RECORDS PROVIDED:
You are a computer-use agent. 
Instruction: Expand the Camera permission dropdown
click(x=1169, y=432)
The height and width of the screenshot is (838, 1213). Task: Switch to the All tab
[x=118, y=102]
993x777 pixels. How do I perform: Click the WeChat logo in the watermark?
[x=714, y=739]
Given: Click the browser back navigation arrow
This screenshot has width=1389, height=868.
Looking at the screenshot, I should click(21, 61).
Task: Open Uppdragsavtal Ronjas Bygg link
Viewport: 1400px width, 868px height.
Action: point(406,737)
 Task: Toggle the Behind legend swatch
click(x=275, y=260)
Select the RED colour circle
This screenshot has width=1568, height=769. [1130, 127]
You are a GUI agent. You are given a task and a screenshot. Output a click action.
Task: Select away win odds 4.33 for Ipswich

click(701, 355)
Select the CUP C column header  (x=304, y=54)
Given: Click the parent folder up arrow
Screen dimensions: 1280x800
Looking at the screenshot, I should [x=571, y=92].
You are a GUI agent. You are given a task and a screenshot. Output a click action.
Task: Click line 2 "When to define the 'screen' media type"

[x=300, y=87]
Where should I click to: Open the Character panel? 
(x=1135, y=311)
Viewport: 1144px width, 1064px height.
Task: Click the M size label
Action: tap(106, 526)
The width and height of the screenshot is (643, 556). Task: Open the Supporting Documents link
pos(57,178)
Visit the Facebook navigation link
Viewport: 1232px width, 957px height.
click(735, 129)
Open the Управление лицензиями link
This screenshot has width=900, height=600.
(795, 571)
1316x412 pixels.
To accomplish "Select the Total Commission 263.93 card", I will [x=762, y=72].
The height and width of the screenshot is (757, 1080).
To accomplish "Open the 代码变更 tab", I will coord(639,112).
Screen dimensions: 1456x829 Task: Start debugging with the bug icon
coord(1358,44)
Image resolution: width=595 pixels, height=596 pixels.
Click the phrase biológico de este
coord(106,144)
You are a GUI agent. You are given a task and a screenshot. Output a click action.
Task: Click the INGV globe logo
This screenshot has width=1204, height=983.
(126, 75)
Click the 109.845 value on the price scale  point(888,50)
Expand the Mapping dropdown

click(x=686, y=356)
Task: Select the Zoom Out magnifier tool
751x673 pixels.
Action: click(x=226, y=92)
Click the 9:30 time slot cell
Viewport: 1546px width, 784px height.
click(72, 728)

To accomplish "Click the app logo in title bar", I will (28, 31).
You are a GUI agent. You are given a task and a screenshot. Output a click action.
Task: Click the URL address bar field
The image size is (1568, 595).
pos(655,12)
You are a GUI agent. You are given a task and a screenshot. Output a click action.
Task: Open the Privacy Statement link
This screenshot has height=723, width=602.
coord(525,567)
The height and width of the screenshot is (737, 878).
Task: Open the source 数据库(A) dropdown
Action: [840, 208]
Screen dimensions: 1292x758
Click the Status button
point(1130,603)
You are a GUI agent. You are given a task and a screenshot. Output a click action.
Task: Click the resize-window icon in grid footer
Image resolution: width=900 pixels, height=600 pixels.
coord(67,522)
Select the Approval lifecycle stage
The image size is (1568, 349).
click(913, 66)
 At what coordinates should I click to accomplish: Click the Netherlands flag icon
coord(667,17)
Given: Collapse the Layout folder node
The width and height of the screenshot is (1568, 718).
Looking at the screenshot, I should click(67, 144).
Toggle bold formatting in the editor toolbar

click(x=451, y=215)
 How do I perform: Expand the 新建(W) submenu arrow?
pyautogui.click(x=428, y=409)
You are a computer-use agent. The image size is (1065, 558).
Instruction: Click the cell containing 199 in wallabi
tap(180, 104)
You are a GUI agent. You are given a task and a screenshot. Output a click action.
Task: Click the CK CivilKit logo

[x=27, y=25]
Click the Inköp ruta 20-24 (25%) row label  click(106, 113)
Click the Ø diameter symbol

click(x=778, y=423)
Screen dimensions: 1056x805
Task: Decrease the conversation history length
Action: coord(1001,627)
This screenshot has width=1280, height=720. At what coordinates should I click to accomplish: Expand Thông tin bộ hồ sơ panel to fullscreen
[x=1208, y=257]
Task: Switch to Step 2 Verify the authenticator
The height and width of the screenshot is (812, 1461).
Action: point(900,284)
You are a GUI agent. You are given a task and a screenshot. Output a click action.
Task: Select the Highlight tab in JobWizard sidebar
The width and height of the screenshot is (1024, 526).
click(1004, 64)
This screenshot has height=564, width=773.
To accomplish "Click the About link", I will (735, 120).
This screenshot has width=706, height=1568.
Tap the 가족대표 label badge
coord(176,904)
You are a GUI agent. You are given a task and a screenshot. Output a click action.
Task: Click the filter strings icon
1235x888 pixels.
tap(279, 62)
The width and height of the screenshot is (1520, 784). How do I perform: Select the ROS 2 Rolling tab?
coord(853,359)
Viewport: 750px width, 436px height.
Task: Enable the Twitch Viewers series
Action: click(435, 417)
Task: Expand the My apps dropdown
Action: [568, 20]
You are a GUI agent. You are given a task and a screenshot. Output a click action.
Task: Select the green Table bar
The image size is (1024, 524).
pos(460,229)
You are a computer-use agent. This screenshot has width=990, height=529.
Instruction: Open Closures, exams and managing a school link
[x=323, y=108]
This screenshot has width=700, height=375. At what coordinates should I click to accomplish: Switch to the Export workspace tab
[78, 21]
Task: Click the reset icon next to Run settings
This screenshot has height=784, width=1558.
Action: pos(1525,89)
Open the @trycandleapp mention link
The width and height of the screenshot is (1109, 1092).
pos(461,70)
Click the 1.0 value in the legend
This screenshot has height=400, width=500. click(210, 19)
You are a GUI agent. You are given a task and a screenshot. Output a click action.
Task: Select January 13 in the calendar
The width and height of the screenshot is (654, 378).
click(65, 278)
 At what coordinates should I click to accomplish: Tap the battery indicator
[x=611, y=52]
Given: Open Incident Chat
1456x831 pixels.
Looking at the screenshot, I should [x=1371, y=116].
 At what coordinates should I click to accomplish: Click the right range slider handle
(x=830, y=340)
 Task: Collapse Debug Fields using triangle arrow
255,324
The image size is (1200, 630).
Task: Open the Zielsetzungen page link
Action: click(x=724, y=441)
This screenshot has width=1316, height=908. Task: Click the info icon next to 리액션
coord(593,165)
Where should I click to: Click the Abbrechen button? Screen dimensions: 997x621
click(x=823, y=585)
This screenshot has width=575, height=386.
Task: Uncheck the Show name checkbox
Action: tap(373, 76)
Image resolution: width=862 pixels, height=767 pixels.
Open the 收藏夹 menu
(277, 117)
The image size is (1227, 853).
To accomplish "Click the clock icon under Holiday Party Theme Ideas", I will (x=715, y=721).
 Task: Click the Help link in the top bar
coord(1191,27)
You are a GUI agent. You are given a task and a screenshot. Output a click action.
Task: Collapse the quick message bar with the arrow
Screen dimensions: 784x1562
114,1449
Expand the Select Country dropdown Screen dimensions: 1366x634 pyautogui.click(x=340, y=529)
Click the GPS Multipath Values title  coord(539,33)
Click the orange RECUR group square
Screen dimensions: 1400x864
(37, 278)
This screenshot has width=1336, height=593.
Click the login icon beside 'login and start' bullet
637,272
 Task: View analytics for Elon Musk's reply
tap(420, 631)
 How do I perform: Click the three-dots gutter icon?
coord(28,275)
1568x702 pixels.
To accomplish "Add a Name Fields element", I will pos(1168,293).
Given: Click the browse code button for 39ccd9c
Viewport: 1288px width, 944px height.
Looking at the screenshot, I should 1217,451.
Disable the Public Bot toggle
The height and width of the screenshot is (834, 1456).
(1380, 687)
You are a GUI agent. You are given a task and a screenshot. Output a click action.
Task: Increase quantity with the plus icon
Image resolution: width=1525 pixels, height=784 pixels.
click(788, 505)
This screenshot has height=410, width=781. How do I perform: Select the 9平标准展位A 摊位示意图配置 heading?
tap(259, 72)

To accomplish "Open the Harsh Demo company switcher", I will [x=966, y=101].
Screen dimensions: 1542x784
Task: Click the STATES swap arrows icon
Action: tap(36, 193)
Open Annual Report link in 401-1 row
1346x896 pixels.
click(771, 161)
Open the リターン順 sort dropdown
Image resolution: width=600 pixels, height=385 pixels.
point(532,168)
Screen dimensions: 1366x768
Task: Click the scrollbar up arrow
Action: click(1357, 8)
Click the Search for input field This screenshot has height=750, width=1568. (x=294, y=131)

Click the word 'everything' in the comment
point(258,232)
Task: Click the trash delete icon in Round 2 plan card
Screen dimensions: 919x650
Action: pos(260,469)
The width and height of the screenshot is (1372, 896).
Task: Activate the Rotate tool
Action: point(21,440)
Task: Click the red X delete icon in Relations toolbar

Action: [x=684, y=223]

WHAT THE EXERCISE ASKS: Please give the number of lines in the listing above that contain the string "folder", without anything else.

SOLUTION: 2